In any case you should never do anything that makes you look spiteful - it's astonishing how old colleagues or contractors can reappear as clients years down the line.

OneDay103 · 22/09/2015 12:23

I wouldn't, you had the chance when you left. In fact if you come along now and had to tell me this, as a client I would think it's very unprofessional of you and question why you were doing it now. It's not your business in any case

HoggleHoggle · 22/09/2015 12:26

No. They'll know by now anyway - you left after only 6 months and then your successor clearly left very soon afterwards too, telling them why. They'll put 2+2 together.

LaurieMarlow · 22/09/2015 12:34

By all means contact them for a catch up and make an informal bid for the work in your new job.

But to get in touch to months afterwards to somehow 'clear your name' and 'back up' your successor is absolutely bonkers. They don't care. They've enough to worry about. They just want the work done well/cost effectively. Sorry if this sounds harsh, but your personal journey is of no interest to them.

Your own reputation will have been made or lost already. Sounds like they have reason to be disappointed with the work your previous company was doing. If they liked working with you, it's a chance to win business for your new company.

It's a professional relationship. Keep it that way.

herethereandeverywhere · 22/09/2015 12:47

Have you checked the terms of your employment contract with previous employer?

There may be a 'no bad mouthing' type commitment in there. I have seen them in contracts before.

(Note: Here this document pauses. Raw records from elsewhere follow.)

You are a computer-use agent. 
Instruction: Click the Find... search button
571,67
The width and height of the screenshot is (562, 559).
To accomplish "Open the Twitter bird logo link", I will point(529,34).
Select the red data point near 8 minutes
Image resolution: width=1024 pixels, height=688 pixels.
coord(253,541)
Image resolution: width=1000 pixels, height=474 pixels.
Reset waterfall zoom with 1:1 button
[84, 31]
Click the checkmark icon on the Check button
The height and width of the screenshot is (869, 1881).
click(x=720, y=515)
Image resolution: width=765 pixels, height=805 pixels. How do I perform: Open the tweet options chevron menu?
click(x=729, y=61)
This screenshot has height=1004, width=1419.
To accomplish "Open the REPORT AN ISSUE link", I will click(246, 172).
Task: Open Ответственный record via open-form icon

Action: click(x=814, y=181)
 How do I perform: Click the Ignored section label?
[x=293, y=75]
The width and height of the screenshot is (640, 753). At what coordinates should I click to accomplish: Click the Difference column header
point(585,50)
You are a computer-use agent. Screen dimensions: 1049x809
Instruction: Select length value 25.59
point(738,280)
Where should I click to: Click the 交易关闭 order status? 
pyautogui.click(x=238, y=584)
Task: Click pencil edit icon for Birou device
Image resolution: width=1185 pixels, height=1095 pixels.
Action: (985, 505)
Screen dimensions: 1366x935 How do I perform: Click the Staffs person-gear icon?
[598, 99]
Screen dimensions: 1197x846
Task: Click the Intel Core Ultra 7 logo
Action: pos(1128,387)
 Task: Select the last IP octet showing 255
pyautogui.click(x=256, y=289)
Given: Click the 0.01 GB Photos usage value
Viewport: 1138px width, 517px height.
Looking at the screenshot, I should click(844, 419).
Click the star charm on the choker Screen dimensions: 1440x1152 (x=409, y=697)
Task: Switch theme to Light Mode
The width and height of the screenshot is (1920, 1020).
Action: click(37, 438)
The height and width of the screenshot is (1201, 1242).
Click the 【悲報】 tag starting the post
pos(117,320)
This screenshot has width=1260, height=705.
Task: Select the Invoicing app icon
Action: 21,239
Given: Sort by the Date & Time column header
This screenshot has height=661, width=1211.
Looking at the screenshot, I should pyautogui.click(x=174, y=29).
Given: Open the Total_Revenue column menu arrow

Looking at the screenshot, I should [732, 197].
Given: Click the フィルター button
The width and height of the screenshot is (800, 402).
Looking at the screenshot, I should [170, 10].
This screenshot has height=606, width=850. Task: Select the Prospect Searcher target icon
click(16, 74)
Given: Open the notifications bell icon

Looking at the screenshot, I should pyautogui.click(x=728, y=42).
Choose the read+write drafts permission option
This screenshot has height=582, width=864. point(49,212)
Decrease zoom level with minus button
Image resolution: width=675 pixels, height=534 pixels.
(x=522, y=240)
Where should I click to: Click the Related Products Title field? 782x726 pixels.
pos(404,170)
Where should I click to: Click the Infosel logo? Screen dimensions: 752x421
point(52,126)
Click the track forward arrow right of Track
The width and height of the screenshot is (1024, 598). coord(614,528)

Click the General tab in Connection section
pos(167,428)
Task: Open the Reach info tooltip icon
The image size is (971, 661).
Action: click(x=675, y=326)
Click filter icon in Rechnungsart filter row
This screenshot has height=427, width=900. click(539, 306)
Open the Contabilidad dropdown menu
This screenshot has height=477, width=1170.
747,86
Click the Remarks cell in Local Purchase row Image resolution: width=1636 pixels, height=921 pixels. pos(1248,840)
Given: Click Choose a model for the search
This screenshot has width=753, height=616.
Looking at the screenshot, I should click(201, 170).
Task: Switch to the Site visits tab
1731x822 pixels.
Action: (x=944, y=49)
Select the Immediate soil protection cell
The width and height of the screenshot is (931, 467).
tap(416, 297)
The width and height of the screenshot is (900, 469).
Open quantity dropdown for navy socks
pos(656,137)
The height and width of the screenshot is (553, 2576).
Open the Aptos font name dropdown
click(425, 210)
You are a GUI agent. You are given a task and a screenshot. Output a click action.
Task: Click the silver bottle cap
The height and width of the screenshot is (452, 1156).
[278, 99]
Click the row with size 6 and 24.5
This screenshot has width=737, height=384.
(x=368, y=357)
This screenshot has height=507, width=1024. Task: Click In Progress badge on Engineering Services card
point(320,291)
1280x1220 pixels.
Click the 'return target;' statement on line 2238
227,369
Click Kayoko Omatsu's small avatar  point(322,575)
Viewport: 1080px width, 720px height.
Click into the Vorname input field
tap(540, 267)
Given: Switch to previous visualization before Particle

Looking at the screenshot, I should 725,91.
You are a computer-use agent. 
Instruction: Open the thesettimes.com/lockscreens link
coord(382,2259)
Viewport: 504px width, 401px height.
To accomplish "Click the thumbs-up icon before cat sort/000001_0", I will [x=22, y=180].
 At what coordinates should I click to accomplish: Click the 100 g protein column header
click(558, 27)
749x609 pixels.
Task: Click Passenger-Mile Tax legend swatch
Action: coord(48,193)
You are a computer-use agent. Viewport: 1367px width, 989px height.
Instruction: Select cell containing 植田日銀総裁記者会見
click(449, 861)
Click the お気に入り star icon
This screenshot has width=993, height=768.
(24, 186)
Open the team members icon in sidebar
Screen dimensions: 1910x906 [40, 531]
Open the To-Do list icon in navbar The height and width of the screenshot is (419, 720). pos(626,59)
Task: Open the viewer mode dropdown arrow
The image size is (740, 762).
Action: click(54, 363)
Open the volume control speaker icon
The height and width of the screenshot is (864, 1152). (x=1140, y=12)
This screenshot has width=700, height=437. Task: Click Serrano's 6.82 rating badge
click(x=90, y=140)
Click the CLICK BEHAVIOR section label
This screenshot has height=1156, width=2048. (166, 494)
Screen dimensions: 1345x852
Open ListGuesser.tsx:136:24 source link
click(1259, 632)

I wouldn't do this - whatever the truth you risk it reflecting badly on you.

tectonicplates · 22/09/2015 12:54

If your successor told the client the truth, then I'm sure the client have already assumed you left for the same reason. I'm sure it'll be fairly obvious to them. It's not necessary to "clear your name" because your successor has already more or less done that for you.

MackerelOfFact · 22/09/2015 12:56

Thanks all. I have no financial/business interest in the former client at all. Any further contact would be in the context of linking them up, as an NGO, with the NGO I now work for to possibly work together to campaign for a shared policy change I know they both want to see happen (and think they could probably get if they put their joint weight behind it).

I completely accept that it might seem a bit dishonest and disingenuous to go back to them again now.

OP posts:
Grazia1984 · 22/09/2015 13:21

If in doubt say now't is a pretty good old English saying that holds true in many contexts including this. Also check any contract terms as they might prevent your contacting the client on confidentiality or other grounds. Read the terms with a fine tooth comb before contacting the client.